Figure 8.

NSrp70 deficiency results in severe peripheral lymphopenia. (A, B) Flow cytometric analysis of CD4 and CD8 on T cells from lymph node (top) and spleen (bottom) of WT and KO mice. Quantification of CD4⁺ and CD8⁺ populations (A) and cell numbers (B) were represented as bar graphs (A) and circle symbols (B). Small horizontal lines indicate the mean ± standard deviation. Each black and white circle represents an individual mouse. *, meaningful P-value. (C) Analysis of CD62L and CD44 on T cells from (A). Numbers in quadrants indicate percent cells in each throughout. (D) Western blot analysis of NSrp70 in CD3⁺ T cells (left) and anti-CD3/28 and IL-2-induced CD3⁺ T blasts (right) obtained from WT and KO lymph nodes.

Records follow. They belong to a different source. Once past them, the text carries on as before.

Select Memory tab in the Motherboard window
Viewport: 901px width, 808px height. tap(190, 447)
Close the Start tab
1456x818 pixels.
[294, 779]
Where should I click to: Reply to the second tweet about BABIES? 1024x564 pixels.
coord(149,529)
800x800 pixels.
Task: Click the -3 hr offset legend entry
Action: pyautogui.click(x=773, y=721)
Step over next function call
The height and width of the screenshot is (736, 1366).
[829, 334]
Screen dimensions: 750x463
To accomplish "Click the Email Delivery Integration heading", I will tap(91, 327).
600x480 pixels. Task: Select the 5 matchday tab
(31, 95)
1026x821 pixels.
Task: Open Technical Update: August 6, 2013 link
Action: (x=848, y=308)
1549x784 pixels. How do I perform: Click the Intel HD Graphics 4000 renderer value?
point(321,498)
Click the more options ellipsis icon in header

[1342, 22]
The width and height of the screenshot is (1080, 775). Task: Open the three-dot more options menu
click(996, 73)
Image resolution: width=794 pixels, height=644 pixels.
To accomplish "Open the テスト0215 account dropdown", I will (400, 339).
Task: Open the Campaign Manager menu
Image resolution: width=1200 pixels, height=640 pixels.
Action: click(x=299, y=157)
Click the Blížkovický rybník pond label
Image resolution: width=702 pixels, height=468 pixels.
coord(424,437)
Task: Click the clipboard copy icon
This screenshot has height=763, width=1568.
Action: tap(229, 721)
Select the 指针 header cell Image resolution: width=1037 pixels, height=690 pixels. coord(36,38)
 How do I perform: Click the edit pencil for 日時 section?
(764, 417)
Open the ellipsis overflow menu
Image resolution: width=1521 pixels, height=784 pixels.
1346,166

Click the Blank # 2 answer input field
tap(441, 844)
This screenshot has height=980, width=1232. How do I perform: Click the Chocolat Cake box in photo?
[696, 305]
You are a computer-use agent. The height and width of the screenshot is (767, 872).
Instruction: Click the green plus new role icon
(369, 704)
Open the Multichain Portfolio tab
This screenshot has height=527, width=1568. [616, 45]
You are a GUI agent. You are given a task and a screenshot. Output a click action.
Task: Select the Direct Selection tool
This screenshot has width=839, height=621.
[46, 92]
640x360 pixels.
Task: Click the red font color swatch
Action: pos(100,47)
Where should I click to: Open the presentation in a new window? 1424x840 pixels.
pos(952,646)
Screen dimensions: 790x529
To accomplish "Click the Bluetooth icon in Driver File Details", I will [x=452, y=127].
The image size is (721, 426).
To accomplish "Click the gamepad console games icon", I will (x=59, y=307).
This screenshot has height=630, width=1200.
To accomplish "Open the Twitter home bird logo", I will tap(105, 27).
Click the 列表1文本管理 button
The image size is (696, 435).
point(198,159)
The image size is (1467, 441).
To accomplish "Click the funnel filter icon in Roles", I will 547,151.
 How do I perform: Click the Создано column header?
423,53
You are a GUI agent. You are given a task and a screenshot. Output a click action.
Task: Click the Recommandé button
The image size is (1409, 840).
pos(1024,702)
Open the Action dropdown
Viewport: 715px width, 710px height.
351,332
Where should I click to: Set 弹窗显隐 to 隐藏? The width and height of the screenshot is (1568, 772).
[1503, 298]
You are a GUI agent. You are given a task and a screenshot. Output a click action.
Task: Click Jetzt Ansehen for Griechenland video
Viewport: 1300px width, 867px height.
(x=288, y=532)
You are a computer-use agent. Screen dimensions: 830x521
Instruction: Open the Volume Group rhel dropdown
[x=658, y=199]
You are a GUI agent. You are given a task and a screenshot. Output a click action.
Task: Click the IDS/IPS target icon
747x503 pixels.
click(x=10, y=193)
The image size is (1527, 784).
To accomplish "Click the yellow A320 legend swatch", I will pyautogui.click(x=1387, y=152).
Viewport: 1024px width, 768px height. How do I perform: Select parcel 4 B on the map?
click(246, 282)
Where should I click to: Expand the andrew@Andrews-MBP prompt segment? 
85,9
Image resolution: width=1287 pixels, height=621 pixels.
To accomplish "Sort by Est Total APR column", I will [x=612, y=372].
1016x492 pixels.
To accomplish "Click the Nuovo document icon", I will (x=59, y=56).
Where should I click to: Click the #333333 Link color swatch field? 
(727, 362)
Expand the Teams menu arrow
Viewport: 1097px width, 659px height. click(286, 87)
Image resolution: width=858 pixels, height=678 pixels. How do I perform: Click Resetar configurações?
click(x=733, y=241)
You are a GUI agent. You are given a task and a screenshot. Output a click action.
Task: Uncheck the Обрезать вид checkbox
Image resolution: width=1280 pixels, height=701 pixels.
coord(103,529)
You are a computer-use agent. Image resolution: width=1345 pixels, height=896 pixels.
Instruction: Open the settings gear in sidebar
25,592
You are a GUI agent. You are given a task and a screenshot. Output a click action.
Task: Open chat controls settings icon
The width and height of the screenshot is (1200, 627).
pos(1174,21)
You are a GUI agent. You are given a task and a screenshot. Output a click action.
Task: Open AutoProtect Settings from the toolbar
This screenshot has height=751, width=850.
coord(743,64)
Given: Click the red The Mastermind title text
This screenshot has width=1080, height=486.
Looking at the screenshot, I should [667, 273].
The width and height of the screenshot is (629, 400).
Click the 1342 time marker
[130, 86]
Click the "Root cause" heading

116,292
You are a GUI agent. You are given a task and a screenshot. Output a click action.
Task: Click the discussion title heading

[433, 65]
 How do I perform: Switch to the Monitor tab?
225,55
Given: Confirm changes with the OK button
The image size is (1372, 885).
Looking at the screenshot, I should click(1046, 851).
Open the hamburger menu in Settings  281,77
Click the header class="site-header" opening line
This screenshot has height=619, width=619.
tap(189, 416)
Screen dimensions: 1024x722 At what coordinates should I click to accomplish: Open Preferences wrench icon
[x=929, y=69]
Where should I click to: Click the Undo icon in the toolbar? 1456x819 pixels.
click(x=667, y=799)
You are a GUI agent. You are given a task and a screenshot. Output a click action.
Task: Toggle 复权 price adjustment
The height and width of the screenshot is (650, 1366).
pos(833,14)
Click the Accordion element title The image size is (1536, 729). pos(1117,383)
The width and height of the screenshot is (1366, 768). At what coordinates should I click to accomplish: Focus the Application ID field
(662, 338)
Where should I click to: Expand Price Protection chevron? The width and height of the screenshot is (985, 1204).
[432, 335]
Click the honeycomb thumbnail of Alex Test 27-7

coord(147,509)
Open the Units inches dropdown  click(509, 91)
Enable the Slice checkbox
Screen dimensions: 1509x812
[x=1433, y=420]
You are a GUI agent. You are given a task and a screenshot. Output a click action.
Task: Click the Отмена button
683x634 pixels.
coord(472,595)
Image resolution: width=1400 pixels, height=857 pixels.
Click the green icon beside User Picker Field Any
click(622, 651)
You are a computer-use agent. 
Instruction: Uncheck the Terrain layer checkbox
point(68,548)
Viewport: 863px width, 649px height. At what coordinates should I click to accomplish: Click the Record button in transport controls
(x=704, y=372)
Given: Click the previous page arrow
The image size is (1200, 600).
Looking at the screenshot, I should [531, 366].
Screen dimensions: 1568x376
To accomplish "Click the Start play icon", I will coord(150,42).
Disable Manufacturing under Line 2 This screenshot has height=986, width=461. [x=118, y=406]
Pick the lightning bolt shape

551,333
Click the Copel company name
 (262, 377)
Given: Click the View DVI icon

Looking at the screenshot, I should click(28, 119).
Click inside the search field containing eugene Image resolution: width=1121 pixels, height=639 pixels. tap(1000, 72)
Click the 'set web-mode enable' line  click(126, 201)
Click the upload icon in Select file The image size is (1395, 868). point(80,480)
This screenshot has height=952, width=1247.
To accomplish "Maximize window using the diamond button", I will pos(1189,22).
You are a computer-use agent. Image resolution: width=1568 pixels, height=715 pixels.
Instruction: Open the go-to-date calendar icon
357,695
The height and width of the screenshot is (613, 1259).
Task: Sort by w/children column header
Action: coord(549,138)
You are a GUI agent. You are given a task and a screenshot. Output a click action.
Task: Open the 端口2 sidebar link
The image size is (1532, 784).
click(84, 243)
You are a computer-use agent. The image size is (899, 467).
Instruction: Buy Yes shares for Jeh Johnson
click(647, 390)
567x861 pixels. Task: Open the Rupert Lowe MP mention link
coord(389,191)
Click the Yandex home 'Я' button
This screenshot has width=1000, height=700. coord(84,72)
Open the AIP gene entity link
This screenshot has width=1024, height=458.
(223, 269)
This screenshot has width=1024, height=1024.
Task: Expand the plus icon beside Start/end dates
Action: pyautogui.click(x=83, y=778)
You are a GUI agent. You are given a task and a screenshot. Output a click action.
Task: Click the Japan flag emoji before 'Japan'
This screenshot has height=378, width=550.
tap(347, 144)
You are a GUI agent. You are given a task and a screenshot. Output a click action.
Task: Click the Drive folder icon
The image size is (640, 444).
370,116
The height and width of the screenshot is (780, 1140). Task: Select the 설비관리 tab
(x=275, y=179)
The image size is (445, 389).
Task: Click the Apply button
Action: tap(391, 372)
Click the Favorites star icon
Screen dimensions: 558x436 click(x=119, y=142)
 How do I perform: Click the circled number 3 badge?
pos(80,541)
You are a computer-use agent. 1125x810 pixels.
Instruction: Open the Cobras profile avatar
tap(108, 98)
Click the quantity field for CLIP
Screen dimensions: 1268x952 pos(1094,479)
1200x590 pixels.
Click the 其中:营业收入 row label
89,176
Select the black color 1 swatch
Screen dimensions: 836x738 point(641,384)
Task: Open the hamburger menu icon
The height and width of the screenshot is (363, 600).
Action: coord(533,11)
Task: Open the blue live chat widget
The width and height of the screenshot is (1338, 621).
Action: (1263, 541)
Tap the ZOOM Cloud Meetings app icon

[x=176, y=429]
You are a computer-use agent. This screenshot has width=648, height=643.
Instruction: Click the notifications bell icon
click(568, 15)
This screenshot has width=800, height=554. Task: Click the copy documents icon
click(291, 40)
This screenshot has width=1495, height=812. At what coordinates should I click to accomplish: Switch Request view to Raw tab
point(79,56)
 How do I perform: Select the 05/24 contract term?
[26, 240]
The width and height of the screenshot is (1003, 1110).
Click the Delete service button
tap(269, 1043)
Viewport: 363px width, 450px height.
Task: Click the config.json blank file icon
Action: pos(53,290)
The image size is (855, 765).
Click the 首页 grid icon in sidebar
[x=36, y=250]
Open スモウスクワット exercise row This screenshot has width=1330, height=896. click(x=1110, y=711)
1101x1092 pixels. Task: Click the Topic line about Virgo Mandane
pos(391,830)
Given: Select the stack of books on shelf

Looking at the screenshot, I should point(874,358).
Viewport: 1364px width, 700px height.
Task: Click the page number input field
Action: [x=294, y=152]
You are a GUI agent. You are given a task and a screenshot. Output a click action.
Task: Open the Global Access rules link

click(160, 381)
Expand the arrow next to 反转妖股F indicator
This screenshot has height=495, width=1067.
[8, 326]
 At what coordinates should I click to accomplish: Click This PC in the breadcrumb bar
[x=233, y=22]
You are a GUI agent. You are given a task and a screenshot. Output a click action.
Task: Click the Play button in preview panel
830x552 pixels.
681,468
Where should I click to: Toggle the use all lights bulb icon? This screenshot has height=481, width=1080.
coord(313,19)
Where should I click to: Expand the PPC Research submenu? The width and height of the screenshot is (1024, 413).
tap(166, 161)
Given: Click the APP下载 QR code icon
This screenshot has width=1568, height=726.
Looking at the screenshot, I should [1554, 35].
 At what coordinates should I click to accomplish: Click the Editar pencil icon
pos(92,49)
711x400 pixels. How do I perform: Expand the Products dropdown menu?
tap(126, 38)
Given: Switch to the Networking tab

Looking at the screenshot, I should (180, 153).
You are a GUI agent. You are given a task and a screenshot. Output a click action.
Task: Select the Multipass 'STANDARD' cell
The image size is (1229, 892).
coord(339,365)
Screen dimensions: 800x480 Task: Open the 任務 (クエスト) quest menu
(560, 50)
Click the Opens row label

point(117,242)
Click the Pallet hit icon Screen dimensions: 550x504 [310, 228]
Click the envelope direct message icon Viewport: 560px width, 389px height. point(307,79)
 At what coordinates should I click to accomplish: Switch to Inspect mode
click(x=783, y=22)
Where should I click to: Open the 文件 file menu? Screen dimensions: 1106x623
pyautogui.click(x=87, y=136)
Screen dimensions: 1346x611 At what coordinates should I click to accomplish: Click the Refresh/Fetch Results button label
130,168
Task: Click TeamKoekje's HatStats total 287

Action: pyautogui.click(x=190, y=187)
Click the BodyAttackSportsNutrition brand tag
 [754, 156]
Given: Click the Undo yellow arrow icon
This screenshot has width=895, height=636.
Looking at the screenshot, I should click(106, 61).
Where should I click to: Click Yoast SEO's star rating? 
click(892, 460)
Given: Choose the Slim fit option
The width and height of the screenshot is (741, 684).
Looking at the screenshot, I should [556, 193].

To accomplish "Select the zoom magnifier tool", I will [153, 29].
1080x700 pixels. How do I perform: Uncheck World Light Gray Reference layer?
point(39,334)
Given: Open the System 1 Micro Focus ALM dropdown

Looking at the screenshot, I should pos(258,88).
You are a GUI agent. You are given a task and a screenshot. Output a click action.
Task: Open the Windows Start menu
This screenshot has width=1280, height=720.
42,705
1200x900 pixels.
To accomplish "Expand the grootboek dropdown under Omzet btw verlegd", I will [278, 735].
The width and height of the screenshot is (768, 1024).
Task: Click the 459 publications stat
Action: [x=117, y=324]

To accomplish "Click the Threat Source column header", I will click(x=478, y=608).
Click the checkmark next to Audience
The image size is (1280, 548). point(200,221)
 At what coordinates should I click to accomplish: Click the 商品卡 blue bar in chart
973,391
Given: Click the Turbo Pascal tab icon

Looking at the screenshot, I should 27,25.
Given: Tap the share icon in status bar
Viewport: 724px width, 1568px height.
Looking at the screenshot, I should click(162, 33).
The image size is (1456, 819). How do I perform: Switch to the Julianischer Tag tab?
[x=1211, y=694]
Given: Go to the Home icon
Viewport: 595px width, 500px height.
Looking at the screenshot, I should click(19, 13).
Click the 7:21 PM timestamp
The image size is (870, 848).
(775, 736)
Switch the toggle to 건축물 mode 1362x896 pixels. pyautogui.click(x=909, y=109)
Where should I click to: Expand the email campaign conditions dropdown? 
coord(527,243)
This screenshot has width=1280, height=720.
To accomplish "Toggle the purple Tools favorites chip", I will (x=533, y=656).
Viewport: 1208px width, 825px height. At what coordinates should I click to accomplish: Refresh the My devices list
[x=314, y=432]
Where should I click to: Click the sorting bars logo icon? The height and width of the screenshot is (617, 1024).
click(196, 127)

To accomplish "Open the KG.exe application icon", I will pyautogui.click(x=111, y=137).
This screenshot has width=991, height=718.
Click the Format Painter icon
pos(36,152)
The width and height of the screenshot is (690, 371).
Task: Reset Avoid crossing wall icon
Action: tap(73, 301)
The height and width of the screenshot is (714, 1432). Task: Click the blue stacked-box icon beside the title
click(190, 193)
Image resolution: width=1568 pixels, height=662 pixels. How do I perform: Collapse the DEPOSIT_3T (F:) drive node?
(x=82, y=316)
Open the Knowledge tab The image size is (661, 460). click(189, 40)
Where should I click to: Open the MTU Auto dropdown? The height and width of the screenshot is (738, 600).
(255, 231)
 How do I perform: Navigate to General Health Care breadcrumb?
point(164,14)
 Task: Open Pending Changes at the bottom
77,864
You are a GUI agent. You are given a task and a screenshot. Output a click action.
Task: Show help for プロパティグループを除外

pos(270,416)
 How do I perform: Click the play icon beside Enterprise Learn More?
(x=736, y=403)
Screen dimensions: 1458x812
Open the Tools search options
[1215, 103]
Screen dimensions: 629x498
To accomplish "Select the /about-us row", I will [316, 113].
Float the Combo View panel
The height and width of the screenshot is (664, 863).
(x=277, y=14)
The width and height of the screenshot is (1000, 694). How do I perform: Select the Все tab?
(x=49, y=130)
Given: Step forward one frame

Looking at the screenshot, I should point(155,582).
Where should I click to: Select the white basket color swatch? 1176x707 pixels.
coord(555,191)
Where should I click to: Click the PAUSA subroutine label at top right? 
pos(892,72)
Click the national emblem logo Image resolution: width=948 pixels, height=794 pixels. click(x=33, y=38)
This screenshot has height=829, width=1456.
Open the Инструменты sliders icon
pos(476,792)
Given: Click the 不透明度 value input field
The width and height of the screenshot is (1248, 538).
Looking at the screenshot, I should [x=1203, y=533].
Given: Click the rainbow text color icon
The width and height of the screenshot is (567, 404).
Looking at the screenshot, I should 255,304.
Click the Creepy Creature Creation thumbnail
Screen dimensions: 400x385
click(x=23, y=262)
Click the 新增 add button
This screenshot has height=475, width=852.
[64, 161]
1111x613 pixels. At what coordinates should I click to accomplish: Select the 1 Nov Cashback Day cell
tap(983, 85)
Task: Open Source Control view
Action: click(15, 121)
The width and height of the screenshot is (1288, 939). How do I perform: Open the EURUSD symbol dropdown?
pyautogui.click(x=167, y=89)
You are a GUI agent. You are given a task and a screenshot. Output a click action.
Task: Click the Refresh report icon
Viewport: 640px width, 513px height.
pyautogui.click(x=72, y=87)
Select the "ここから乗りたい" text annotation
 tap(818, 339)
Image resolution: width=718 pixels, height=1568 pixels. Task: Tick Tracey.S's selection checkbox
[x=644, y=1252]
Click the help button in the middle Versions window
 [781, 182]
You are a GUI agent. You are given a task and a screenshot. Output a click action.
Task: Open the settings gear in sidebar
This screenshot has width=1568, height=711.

M: molecular mass (KDa). β-actin served as a loading control. (E and F) Flow cytometric analysis of CD4⁺ and CD8⁺ and Ki-67⁺ and 7-ADD⁺ (E) and TCRβ, CD28, and CD25 (F) on CD3⁺ T blasts from (D). Numbers in the areas indicate percent cells in each throughout. (G) Calcium flux of CD3⁺ T blasts from (D). Calcium flux was measured as described in Figure 6D. (H) Schematic experimental design of B16F10 tumor model. (I) B16F10 cells were subcutaneously injected into left and right flank of WT and KO mice. Mice were sacrificed after 2 weeks. Tumor sizes and weights were determined. All data shown are representative of three independent experiments. *, meaningful P-value.